A deadly epidemic runs largely unchecked. Inept officials get the boot. The government admits its own failure and promises to change its ways. This chain of events in China marks a leap forward for this nation’s ossified political system.
The outbreak of severe acute respiratory syndrome, or SARS, in China and the government’s initial poor handling of the crisis has inspired comparisons to the 1986 Chernobyl nuclear disaster, which contributed to the slow unraveling of the Soviet Union, and to the discontent among Chinese that led to the 1989 pro-democracy demonstrations in Tiananmen Square.
However, until the regime’s ongoing battle with the disease plays out, the epidemic’s ultimate political effect is difficult to predict.
The disease is still spreading across the world’s most populous country, where the outbreak originated in November. So far, SARS has killed 506 people and sickened 7,053 around the world. Most of the victims have been in China, where deaths and infections continue -- even as the disease appears to be ebbing in other affected countries.
China fired two top officials last month and acknowledged that the Health Ministry had underreported the number of SARS cases. Political accountability is so rare in this country that this suggestion of change has given many people hope that more has to be on the way.
If the outbreak continues to spread in the vast and impoverished Chinese countryside, the political fallout could be even greater -- and feed suspicions that the system more than the sickness is to blame.
“This is not only a natural disaster, it is a man-made disaster,” said Zhong Dajun, an independent research analyst in Beijing. “Our political system is completely unable to deal with a crisis like this. Even if we win this war, it calls for some serious soul-searching so we can truly learn from the disaster and prevent the next one.”
Already, SARS has become a case study in how much China has changed -- and how much it remains the same. The fact that the virus jumped so quickly from southern China to the rest of the country and beyond reflects the Chinese people’s newfound mobility and integration with the world. Yet the initial lack of corresponding openness in the political system has helped the disease thrive in a country where crisis management still often means hiding the truth and muffling the media.

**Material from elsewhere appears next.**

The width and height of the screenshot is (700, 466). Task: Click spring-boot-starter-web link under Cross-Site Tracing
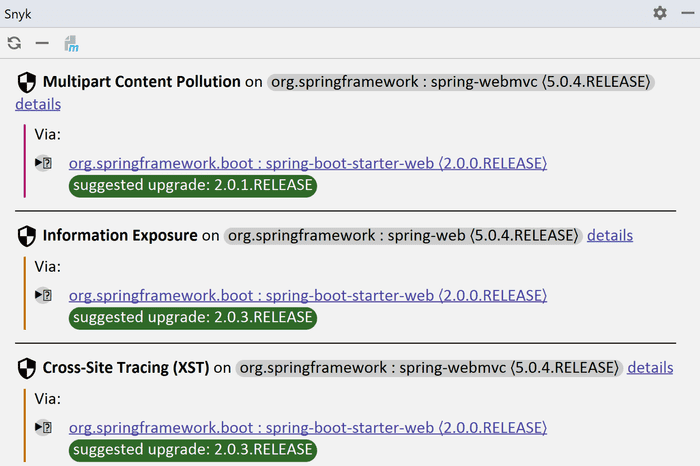307,427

Even the firings April 20 of the nation’s health minister and Beijing’s mayor have been dismissed by some as a knee-jerk reaction indicative of rule by humans rather than the rule of law.

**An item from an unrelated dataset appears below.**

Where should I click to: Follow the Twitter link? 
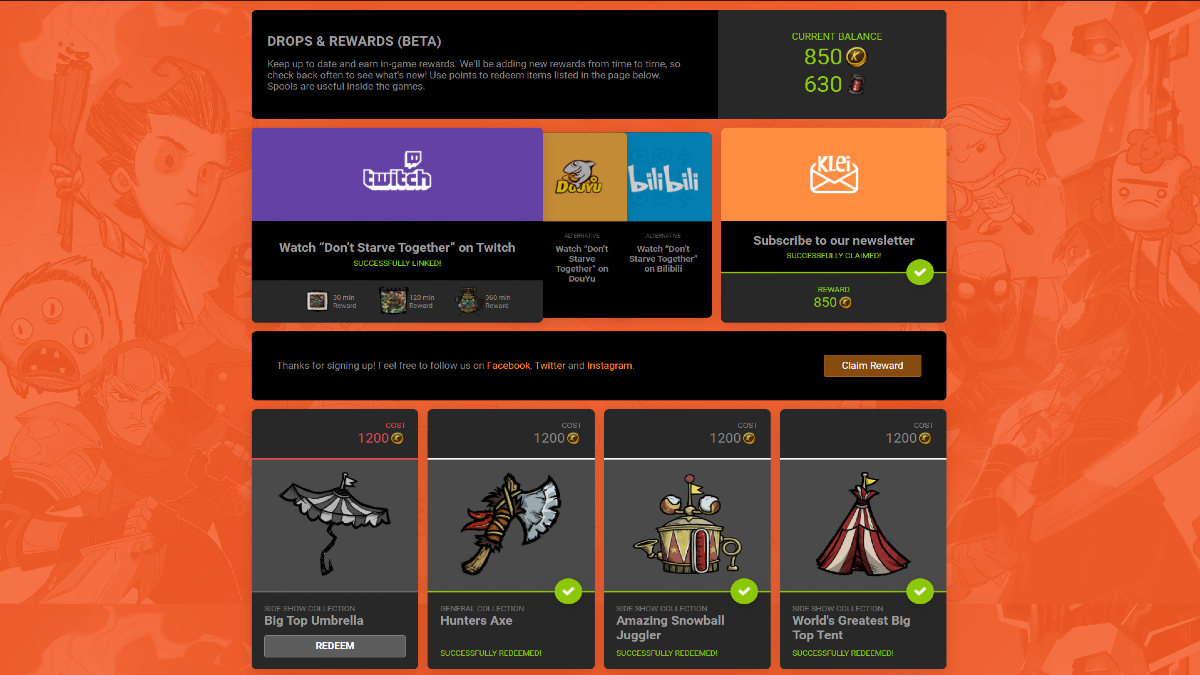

“I don’t believe this is part of some huge revolution that’s going to throw China open,” said Orville Schell, a longtime China watcher from UC Berkeley. “It’s a time-honored tradition in China when there’s a problem, somebody has to take the fall. They may get rid of a few people, but the same old dysfunctional system continues.”

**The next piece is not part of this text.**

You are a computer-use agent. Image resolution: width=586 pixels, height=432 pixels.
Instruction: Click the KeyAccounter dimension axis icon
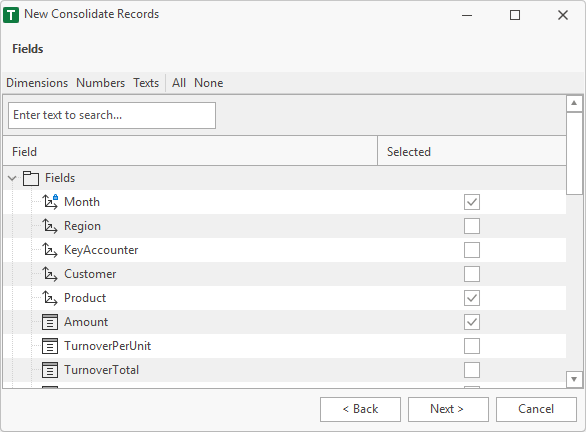50,250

Underlying China’s reaction to the SARS epidemic has been two decades of turbocharged economic growth and anemic political reforms. The government in effect made a pact with the Chinese people: They could enjoy the freedom to pursue prosperity but had to refrain from making political demands.
The deal rested on the assumption that the regime could keep the economy humming along. Some observers suspect that the government faced up to the SARS outbreak only because it feared that investors would be scared away.
“The Chinese government wouldn’t care how many people died. Think how many people died during the Cultural Revolution and the famines,” said Victoria Tin-bor Hui, a China expert at the University of Illinois at Urbana-Champaign. But when the outside world became aware of the epidemic’s extent, she added, Chinese officials “began to think they could lose more by continuing to hide it and it’s best to play the responsible big power.”
That in itself is a sign of progress because the old China would have preferred to ignore international opinion. But with a disease that knows no borders, the regime can’t afford to remain isolated.
In fact, as the fight against SARS kicked into high gear in recent weeks, some kind of political change appeared inevitable.
Newly appointed Health Minister Wu Yi and acting Beijing Mayor Wang Qishan are considered capable politicians who have been pushed to the front of the battle against SARS, possibly setting the standard for a new kind of politician.
“This epidemic is a huge force for change,” said Zhong, the analyst. “It’s not just political theater. It’s a sign they mean business. They have no choice now but to do the right thing.”
In a possible sign of more media openness, the government on May 2 publicized a submarine accident in the Yellow Sea that killed 70 people. China rarely reports military disasters, and this one is considered one of the worst in communist history.
Over the weekend, Beijing even made a symbolic concession to Taiwan by agreeing that a World Health Organization team could travel to the island to investigate the rising number of SARS cases. Beijing always has insisted that Taiwan is part of China and as such has no right to work with international organizations as a separate entity.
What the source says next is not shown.